### Extract
McCain presses Trump CIA nominee over her record on interrogations

FILE PHOTO: Gina Haspel, a veteran CIA clandestine officer picked by U.S. President Donald Trump to head the Central Intelligence Agency, is shown in this handout photograph released on March 13, 2018. CIA/Handout via Reuters
FILE PHOTO: Gina Haspel, a veteran CIA clandestine officer picked by U.S. President Donald Trump to head the Central Intelligence Agency, is shown in this handout photograph released on March 13, 2018. CIA/Handout via Reuters

Thomson Reuters

By Patricia Zengerle

WASHINGTON (Reuters) - Senator John McCain on Friday pressed President Donald Trump's nominee to be CIA director, Gina Haspel, for information about her ties to the agency's past use of harsh interrogation techniques, underscoring challenges she faces winning confirmation.

Trump last week nominated Haspel, currently Central Intelligence Agency deputy director, to become director after he picked CIA Director Mike Pompeo for secretary of state.

### Given exercise
Can you carry on the Reuters report about McCain pressing Haspel over interrogations, picking up right after its final sentence?

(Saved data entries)

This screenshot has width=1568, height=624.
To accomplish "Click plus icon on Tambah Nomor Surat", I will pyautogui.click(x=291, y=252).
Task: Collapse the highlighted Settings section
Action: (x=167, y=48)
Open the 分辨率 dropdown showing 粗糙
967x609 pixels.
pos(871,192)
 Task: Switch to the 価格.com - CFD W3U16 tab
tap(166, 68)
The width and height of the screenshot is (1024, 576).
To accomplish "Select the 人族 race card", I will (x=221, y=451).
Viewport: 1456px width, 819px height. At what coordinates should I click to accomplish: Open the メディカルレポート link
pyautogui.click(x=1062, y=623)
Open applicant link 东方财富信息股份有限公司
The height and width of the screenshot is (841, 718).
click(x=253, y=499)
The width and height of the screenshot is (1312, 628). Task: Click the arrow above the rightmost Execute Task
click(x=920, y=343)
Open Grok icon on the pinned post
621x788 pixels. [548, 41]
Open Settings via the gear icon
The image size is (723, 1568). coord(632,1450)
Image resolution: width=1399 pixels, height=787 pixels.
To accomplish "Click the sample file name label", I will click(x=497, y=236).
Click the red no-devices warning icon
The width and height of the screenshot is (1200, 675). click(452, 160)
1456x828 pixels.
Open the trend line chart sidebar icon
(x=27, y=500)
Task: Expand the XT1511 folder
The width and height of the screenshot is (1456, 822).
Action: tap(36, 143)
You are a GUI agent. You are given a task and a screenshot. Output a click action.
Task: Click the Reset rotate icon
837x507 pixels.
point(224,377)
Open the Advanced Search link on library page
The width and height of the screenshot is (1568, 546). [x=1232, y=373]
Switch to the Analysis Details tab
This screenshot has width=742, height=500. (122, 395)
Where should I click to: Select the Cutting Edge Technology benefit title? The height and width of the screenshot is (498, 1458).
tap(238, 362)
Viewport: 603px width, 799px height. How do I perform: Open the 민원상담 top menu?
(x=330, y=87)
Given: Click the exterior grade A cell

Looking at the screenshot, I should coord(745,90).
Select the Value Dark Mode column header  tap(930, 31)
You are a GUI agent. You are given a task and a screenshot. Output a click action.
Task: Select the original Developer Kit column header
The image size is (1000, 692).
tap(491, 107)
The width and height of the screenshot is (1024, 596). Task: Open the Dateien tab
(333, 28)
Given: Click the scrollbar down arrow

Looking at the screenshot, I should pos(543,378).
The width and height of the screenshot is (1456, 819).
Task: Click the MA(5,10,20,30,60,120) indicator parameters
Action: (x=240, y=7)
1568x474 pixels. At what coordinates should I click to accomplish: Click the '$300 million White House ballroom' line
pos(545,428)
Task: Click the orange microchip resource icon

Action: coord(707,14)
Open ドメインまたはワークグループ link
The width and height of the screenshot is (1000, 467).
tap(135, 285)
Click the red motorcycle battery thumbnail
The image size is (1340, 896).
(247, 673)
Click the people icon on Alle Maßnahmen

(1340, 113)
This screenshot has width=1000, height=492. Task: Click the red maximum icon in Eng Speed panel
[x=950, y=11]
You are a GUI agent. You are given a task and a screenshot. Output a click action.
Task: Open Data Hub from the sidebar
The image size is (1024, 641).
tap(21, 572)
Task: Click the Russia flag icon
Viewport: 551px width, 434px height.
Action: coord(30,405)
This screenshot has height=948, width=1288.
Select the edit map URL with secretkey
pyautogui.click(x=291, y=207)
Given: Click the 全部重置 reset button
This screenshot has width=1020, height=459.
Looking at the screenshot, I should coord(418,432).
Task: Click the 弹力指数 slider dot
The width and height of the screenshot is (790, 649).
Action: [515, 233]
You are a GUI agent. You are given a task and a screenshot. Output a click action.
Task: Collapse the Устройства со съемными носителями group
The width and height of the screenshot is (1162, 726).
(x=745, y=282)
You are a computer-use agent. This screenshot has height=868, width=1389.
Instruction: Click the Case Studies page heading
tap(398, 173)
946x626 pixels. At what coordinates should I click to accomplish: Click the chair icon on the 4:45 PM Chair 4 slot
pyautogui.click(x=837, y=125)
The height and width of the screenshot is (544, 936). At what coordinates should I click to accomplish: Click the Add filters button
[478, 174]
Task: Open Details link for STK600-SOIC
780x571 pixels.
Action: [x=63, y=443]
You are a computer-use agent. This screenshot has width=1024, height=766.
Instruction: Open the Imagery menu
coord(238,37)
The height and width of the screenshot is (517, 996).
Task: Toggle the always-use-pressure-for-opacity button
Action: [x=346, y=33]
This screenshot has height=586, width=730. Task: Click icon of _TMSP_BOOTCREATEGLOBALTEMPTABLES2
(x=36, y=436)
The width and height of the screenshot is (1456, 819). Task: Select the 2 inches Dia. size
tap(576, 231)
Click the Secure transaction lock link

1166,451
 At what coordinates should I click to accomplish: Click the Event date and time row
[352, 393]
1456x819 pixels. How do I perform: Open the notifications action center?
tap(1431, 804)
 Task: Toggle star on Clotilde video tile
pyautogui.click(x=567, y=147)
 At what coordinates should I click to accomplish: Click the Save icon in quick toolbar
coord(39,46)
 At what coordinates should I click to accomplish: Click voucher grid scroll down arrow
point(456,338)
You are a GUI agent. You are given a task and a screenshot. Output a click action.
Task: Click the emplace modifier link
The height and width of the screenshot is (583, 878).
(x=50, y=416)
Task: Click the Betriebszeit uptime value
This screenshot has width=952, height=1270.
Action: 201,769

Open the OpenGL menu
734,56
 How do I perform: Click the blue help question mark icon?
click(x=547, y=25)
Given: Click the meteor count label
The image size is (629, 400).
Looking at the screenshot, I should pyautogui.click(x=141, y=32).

### Task response
The announcement prompted objections over connections Haspel, who oversaw a "black site" prison in Thailand, may have had to the use of waterboarding and other brutal interrogation techniques widely seen as torture for years after the Sept. 11, 2001, attacks.

McCain was tortured as a prisoner of war in Vietnam. He is a strong opponent of the use of waterboarding, sleep deprivation and other so-called "enhanced interrogation techniques."

"We now know that these techniques not only failed to deliver actionable intelligence but actually produced false and misleading information," McCain said in a letter to Haspel. "Most importantly, the use of torture compromised our values, stained our national honor, and threatened our historical reputation."

He asked for an account of Haspel's role in the detention and interrogation program, including whether she directed "enhanced interrogation techniques" or could have stopped them, and if she was directed to destroy tapes or other potential evidence of the use of "enhanced interrogation techniques."

Haspel helped draft a cable ordering the destruction of such a videotape, although her backers said another official sent it without consulting her.

Haspel could have trouble winning a majority vote in the 100-member Senate to be confirmed. Trump's Republicans hold 51 seats and one Republican, Rand Paul, has already announced that he will not support her nomination.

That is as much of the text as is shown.